___ Data listing

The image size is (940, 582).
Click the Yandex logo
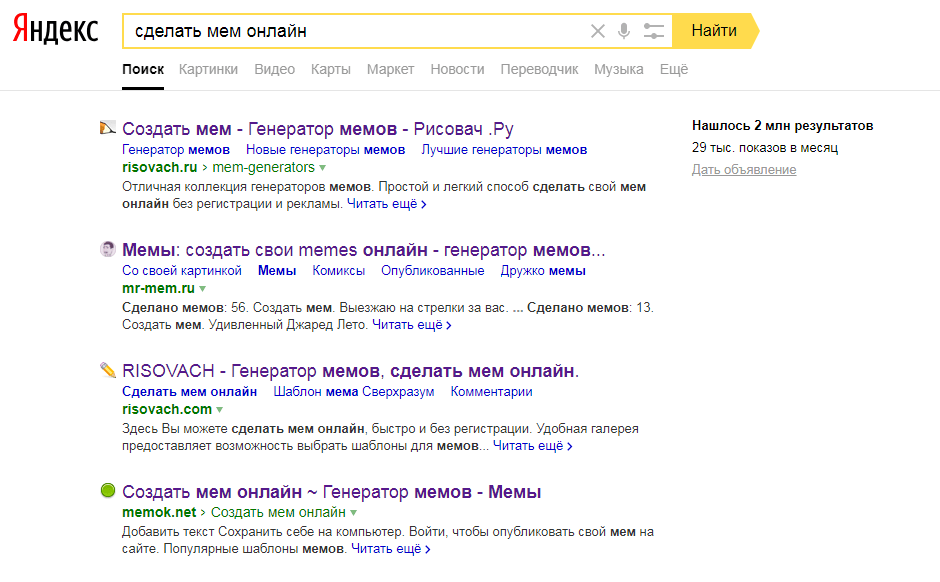coord(56,31)
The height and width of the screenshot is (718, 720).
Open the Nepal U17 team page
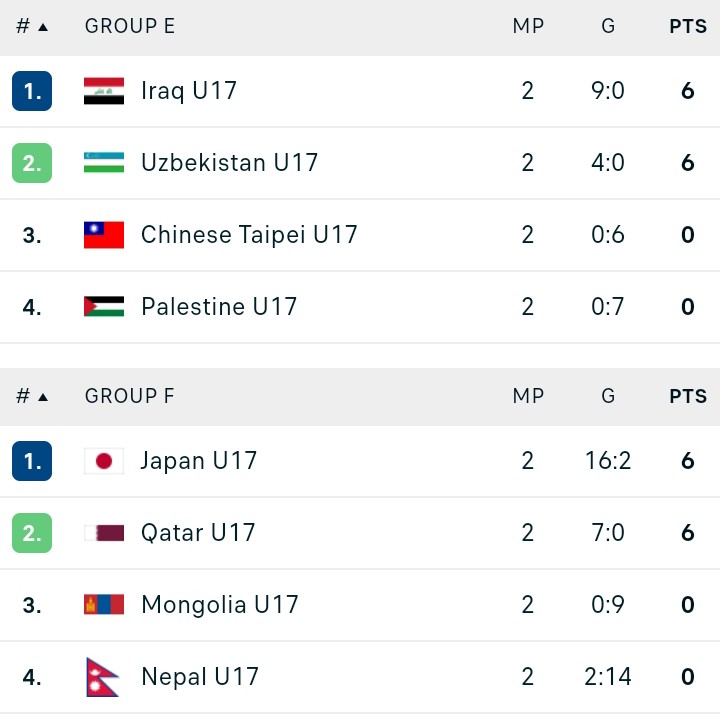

______

**Assignment**
Repeat the data word for word. Images are not part of the copy.

**Answer to this problem**
The image size is (940, 582).
Click the Yandex logo
coord(56,31)
The height and width of the screenshot is (718, 720).
Open the Nepal U17 team page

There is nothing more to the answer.